By Laina Sweetney
Nikki Giovanni, world-renowned poet, activist and University Distinguished professor of English at Virginia Tech, commenced Florida Southern’s 2017 Child of the Sun Distinguished Speakers Serieson Thursday, Feb. 9, in Annie Pfeiffer Chapel. The series brings speakers of national and worldwide acclaim to Florida Southern’s campus every year to delve deeper into fascinating issues, events and ideas of our times. This year’s theme seeks to explore the role that art plays in human experience. Each speaker will take up challenging considerations of how artistic expression responds to the complexity of individual experiences.

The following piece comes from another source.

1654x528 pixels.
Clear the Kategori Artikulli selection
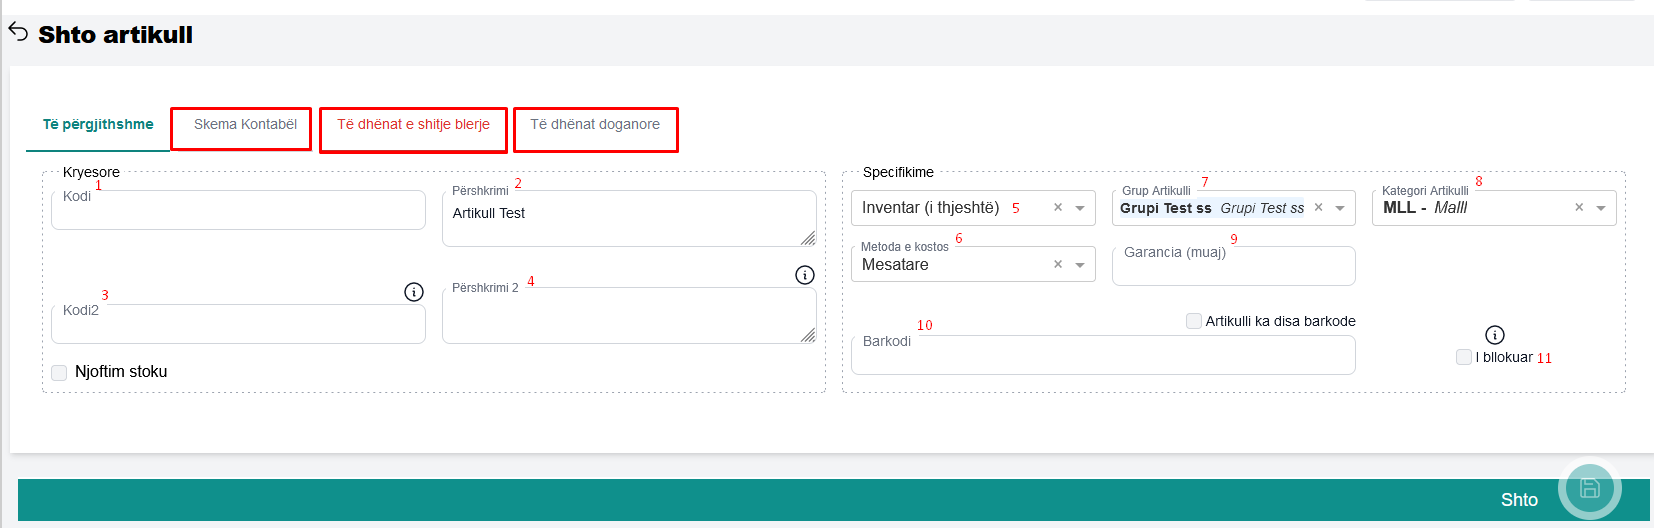coord(1579,208)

As the first speaker of the series, Giovanni addressed an audience of Florida Southern students and members of the Lakeland community in a presentation entitled “An Evening of Poetry, Love and Enlightenment.” She read several poems from her most famous anthologies including “Quilts,” “Deal or No Deal” and “Ego-trippin,” which echoed her own experiences of losing her mother and taking risks.
Giovanni also appropriately addressed African American culture within her lecture. With February being Black History Month, Giovanni took time to discuss the role that her African American heritage plays in her creative process. As an outspoken activist of civil rights and former author of the Black Arts Movement, Giovanni’s poetry carries many recurring motifs within the African American community. During her lecture, she specifically chose to highlight the greatness of African American women.
“Black women are wonderful,” Giovanni said. “There’s really no question about it.”
Before her lecture, Giovanni took time to meet with an intimate group of members of Florida Southern’s English department to share insight about how words and ideas can change the world. When asked to elaborate on what she thinks all young writers should know, she answered simply.
“All young authors must try to read something every day,” she said. “I always like to say, reading is like green vegetables–you just have to have them.”
Although the lecture series is open to the Lakeland community, it is especially valuable for current undergraduate students at FSC. The series provides an avenue for students to glean from a variety of renowned speakers on topics such as race, art, science and politics.
“I think events like these are greatly impactful,” FSC Sophomore English major Jim McKenna said of the Distinguished Lecture Series. “For me, they alert a much broader awareness of the world around me and the speakers provide insight on how I can make meaning from all of that.”
Future speakers in the series will be critically acclaimed filmmaker Mira Nair on Tuesday, March 14 and art historian Sarah Lewis on Wednesday, April 12. The lectures are free and open to the public.